As Rid-All grew, the nonprofit secured adjacent land. It is now an 18-acre campus with two greenhouses, six hoop houses, a commercial composting station, and a rain catchment pond. The nonprofit was also named the official tree nursery site of the Cleveland Tree Coalition and will be growing and selling at least 5,000 trees over the next few years as part of a larger effort to reforest the city.
“We’ve looked at ways to stay current and evolve over time,” says Marc White, a founding partner who serves as operations manager. “We didn’t want to be stuck just growing vegetables, we wanted to grow community.”
To that end, Rid-All introduced workshops, trainings and apprenticeship programs, including specific programming for youth and veterans.
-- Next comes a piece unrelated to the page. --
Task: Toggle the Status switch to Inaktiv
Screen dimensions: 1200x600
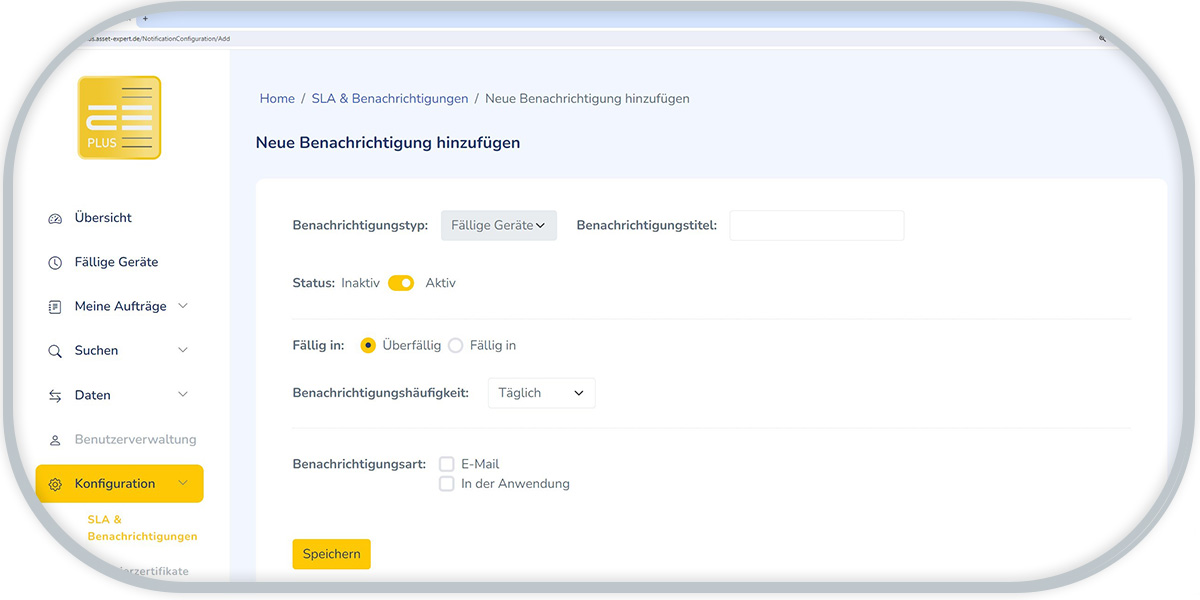Action: click(x=400, y=282)
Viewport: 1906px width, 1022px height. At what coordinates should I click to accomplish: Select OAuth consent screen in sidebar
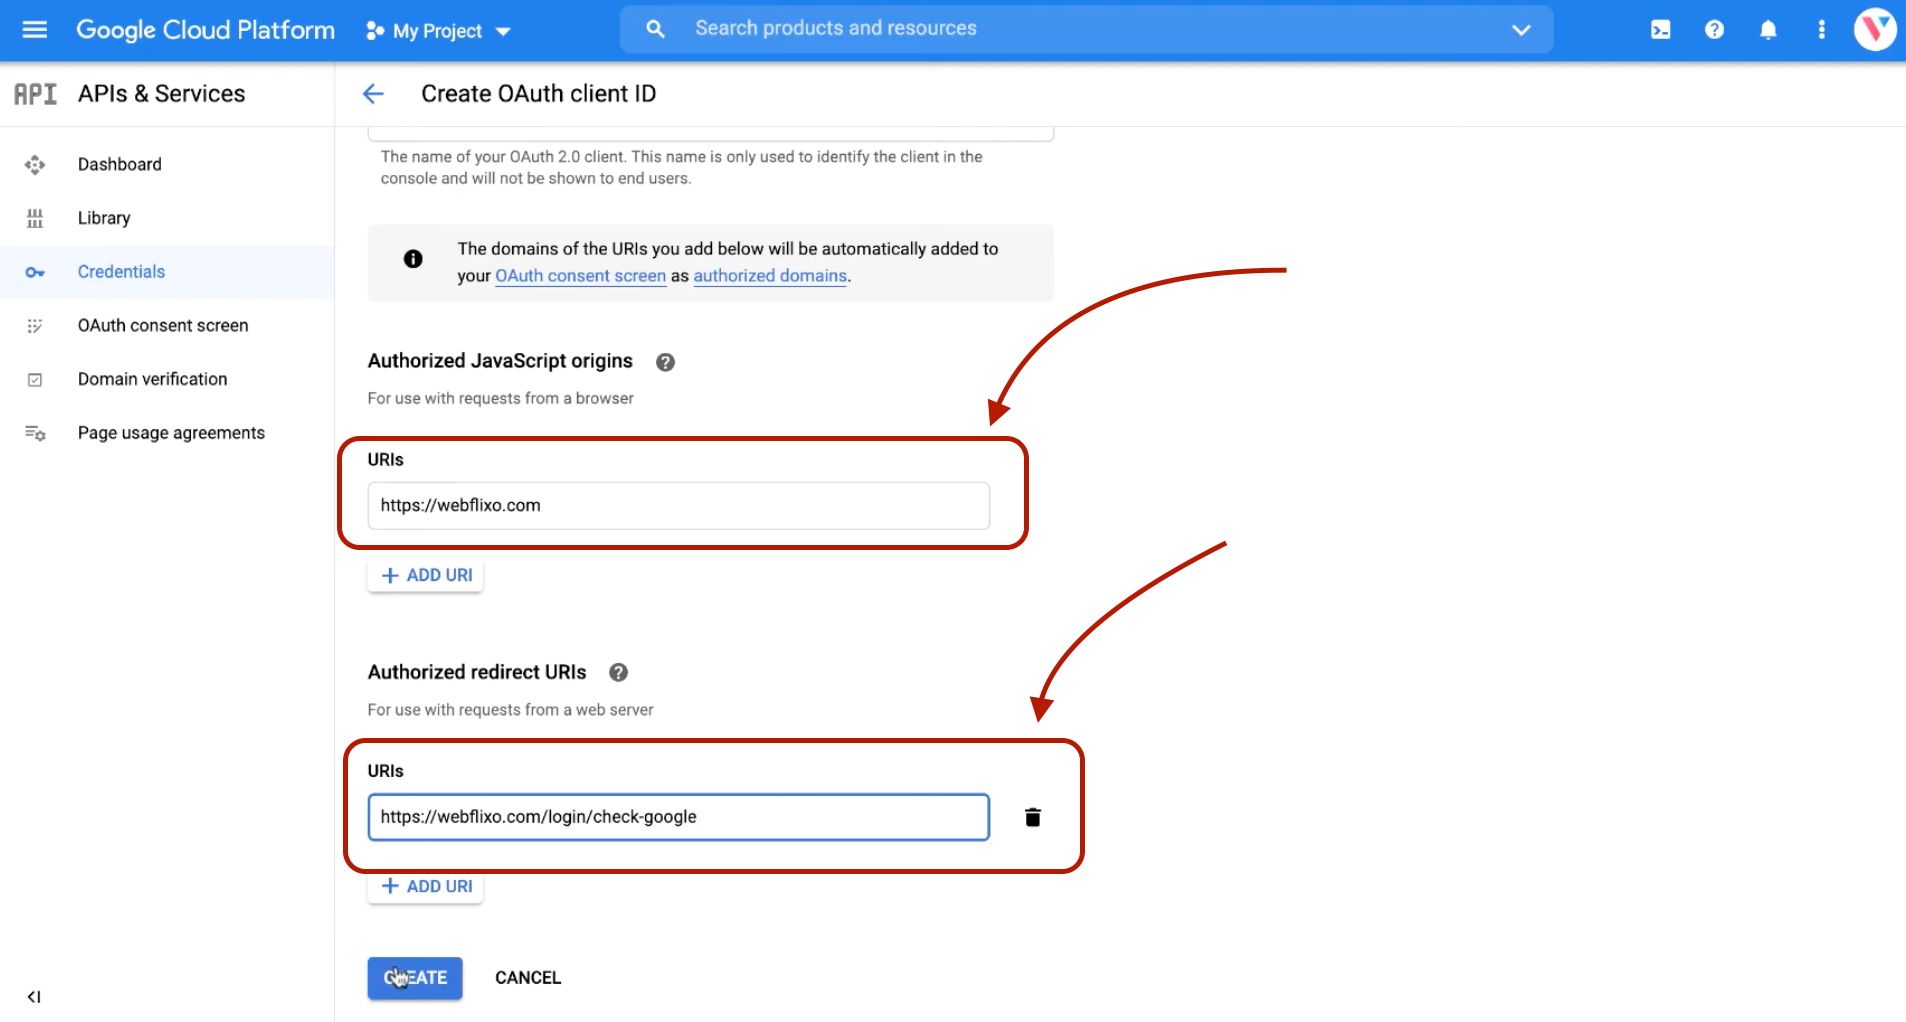click(162, 325)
The farm now employs 18 people, many of whom are from the neighborhood, and offers summer employment for young people.
Its two latest developments cemented Rid-All’s circular economy model. In the summer of 2020, Rid-All began operating a farmer’s market in Maple Heights, a suburb bordering Cleveland that’s considered a food desert. This was Rid-All’s first opportunity to sell produce at scale. “Whatever we grow at the farm we can sell at the market and any produce that doesn’t sell we bring back and it becomes compost,” says McShepard. A chef sets up in the market once a month to share meals and recipes using the produce currently for sale.
In the spring of 2021, Rid-All opened a new building on its campus to serve as a community kitchen, market and restaurant facility. Similarly to the market, anything grown by Rid-All is cooked up and sold in the community kitchen, any food waste becomes compost. “This is a full, closed-loop ecosystem now,” McSheperd says.
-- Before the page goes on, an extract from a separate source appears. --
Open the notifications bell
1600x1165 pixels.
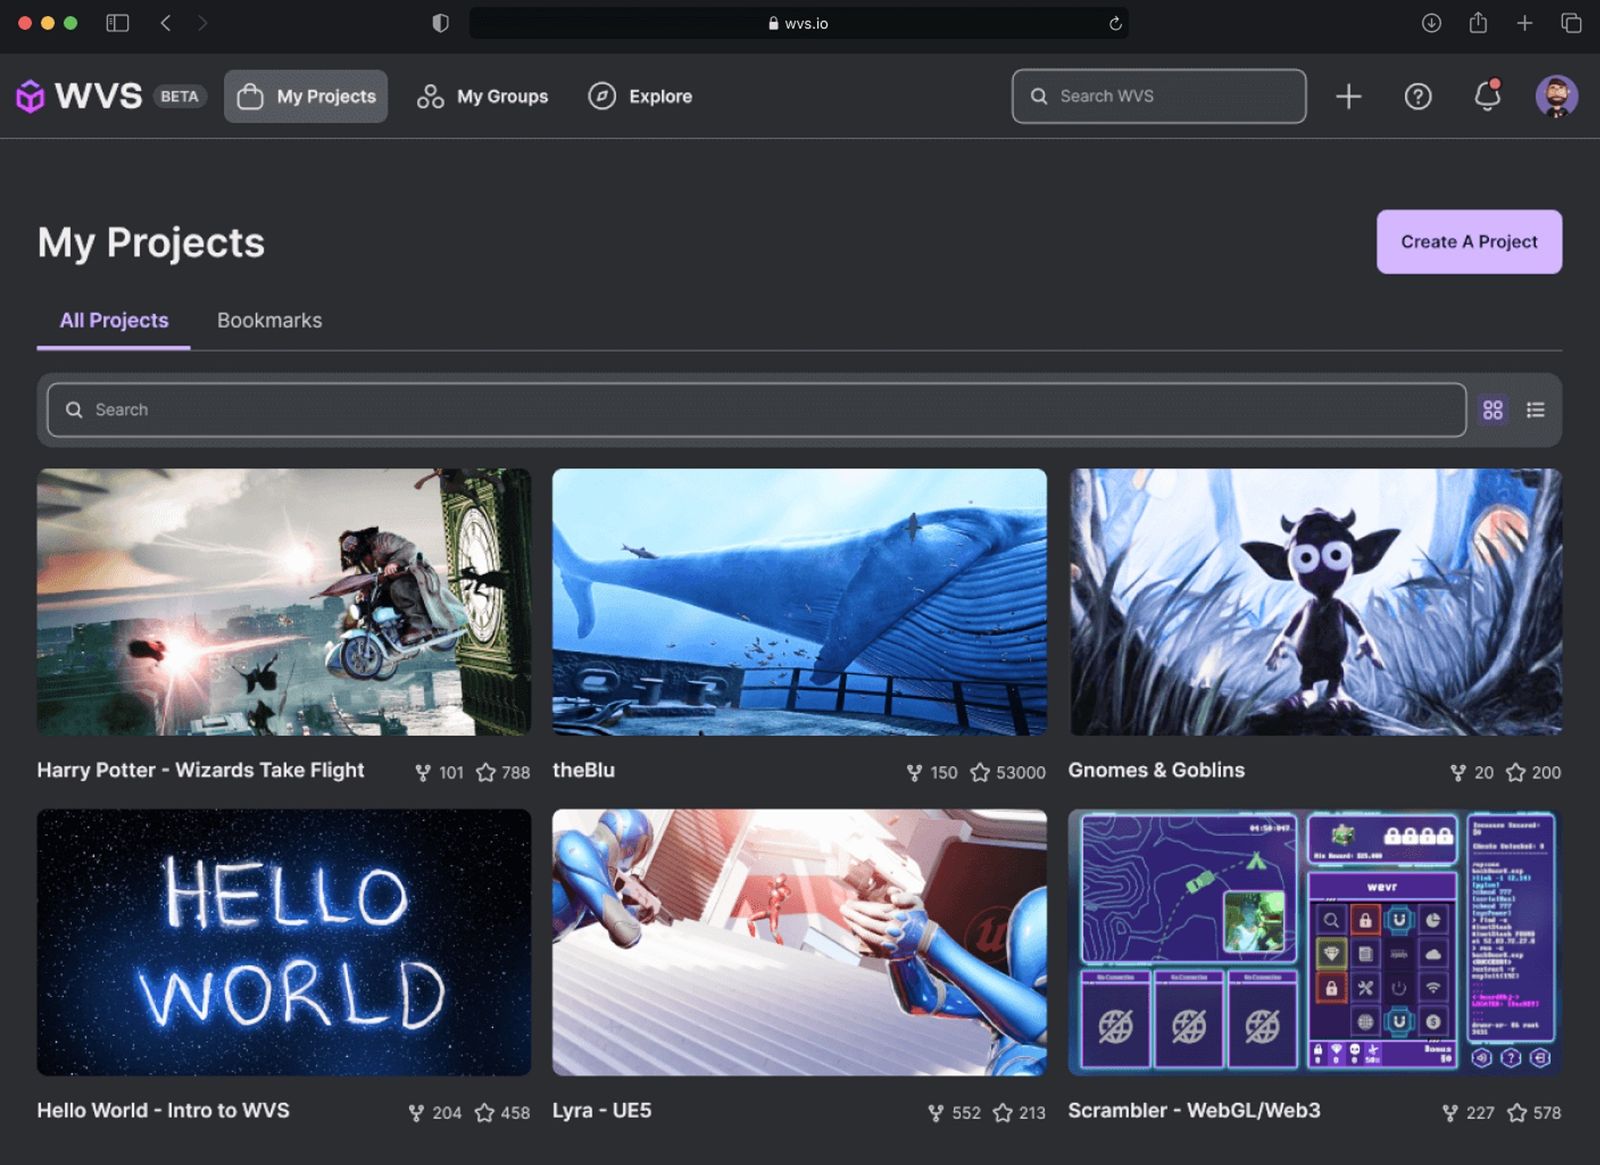1487,96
Durden oversees the community kitchen. “The building is styled like a log cabin, which is such a unique feature to inner-core Cleveland, that it’s almost become a showpiece,” he says. On Tuesdays and Fridays they sell meals cooked by rotating guest chefs; Kinsman residents often eat alongside local government officials and professional athletes.
Rid-All hosts cooking and nutrition classes here and rents the space out for meetings and special events. They also plan to use the kitchen as an incubator for emerging food businesses and staging facility for food products that require processing and packaging.
Durden calls the farmer’s market and community kitchen “game changers” in that “everything we grow here at the farm, we can translate to our market and our kitchen.”
“This is a real Cleveland story,” he says. “It’s as local as it gets — three kids who grew up on the east side who now represent this good-faith and hopeful messaging around agriculture that shows what can be possible.”